[INPUT FOR THIS TASK]

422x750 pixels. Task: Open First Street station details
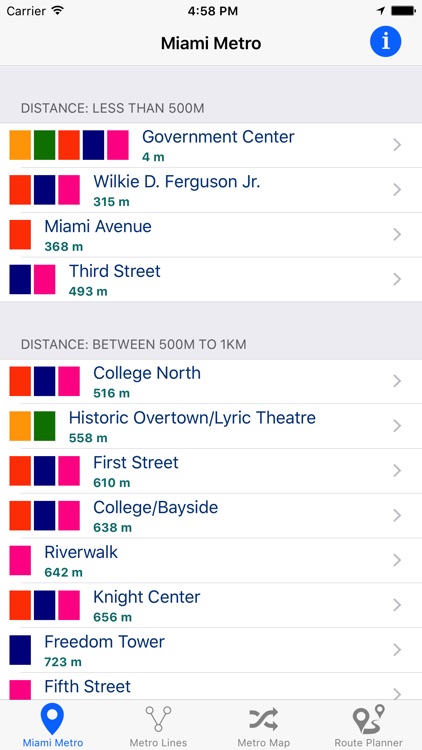tap(211, 471)
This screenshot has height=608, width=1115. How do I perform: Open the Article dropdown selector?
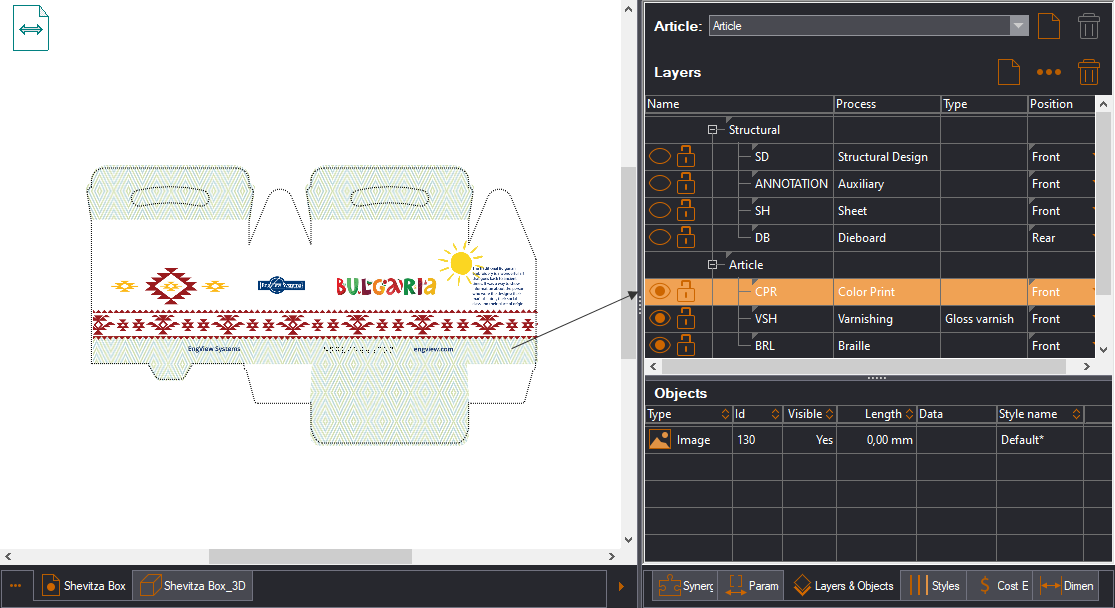[1019, 25]
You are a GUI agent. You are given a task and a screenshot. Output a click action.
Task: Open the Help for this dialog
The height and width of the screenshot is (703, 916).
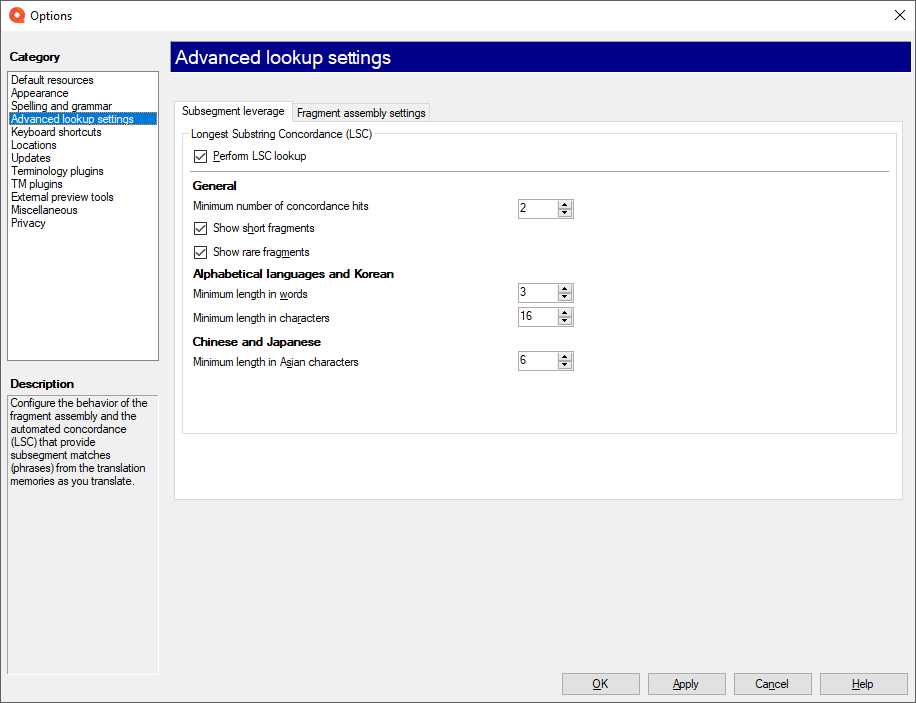[x=863, y=684]
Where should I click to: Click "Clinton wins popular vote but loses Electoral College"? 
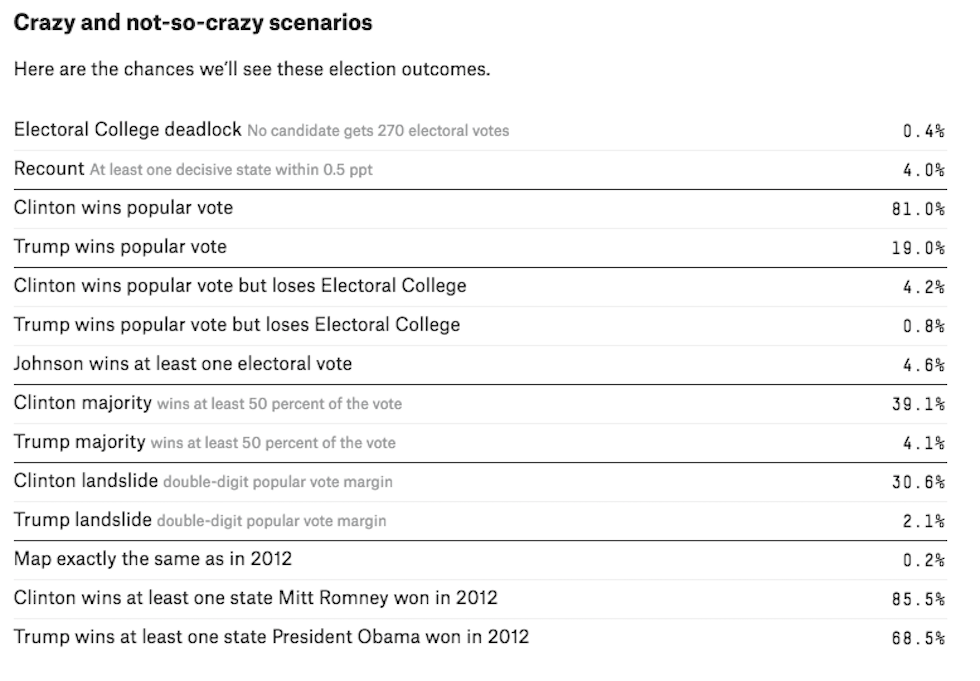pos(240,286)
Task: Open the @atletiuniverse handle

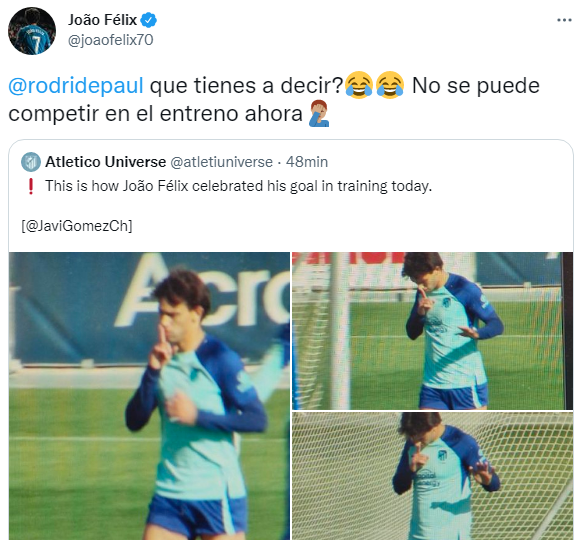Action: pos(221,162)
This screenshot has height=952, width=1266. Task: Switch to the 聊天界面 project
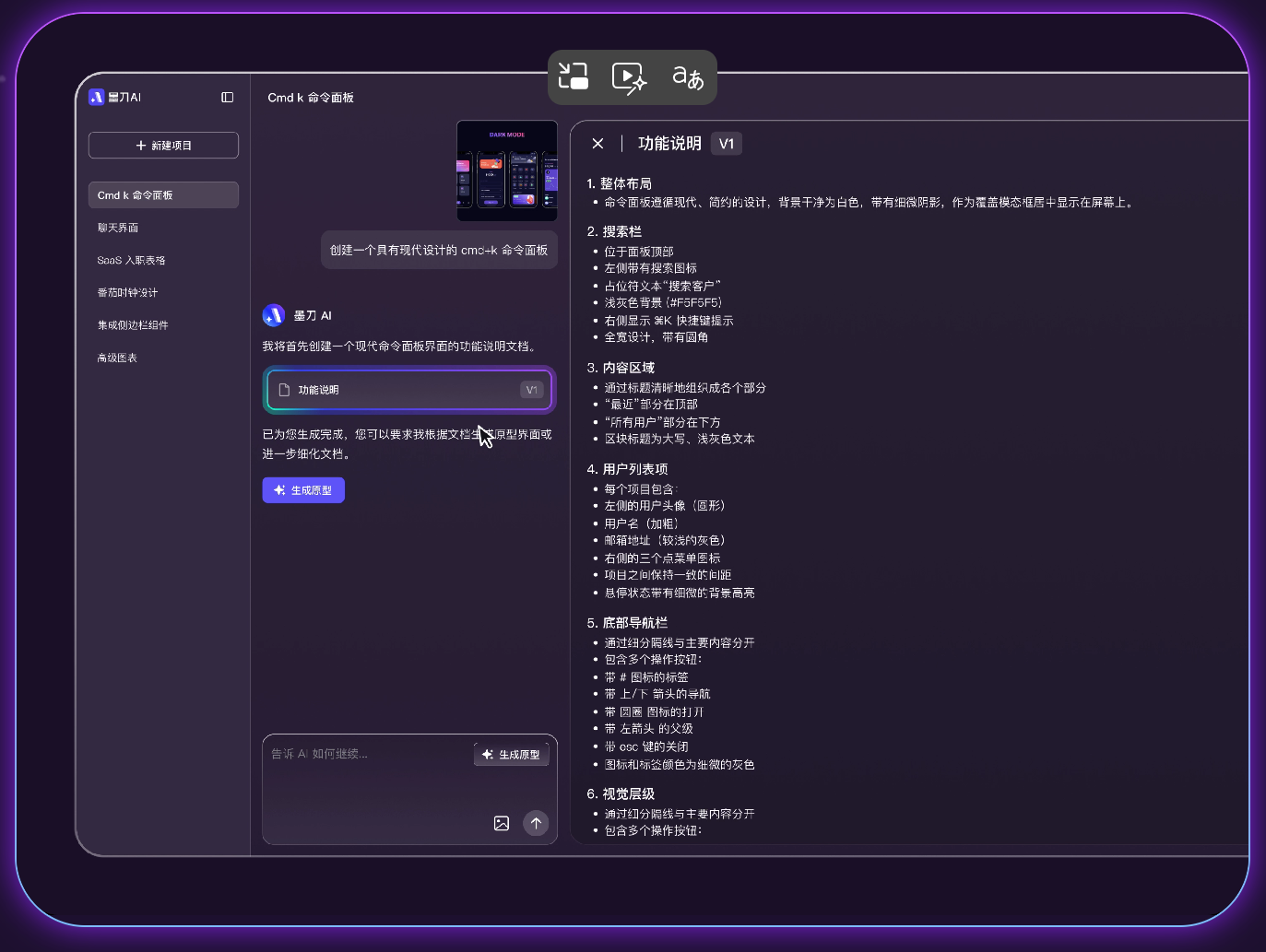(118, 227)
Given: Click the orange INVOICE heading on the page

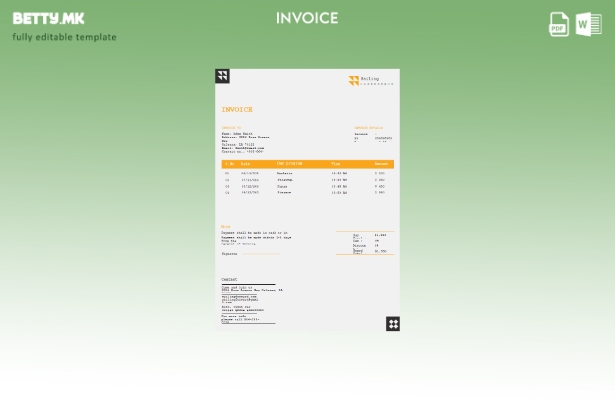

[/INPUT FOR THIS TASK]

#### THE PROBLEM
An exact repeat of the listing above, pictures excluded, is the answer.

#### RESPONSE BOX
422x750 pixels. Task: Open First Street station details
tap(211, 471)
This screenshot has height=608, width=1115. How do I perform: Open the Article dropdown selector?
[1019, 25]
You are a GUI agent. You are given a task and a screenshot. Output a click action.
Task: Open the Help for this dialog
The height and width of the screenshot is (703, 916).
[x=863, y=684]
Where should I click to: Click "Clinton wins popular vote but loses Electoral College"? 
pos(240,286)
Task: Open the @atletiuniverse handle

Action: pos(221,162)
This screenshot has height=952, width=1266. Task: Switch to the 聊天界面 project
(118, 227)
Given: Click the orange INVOICE heading on the page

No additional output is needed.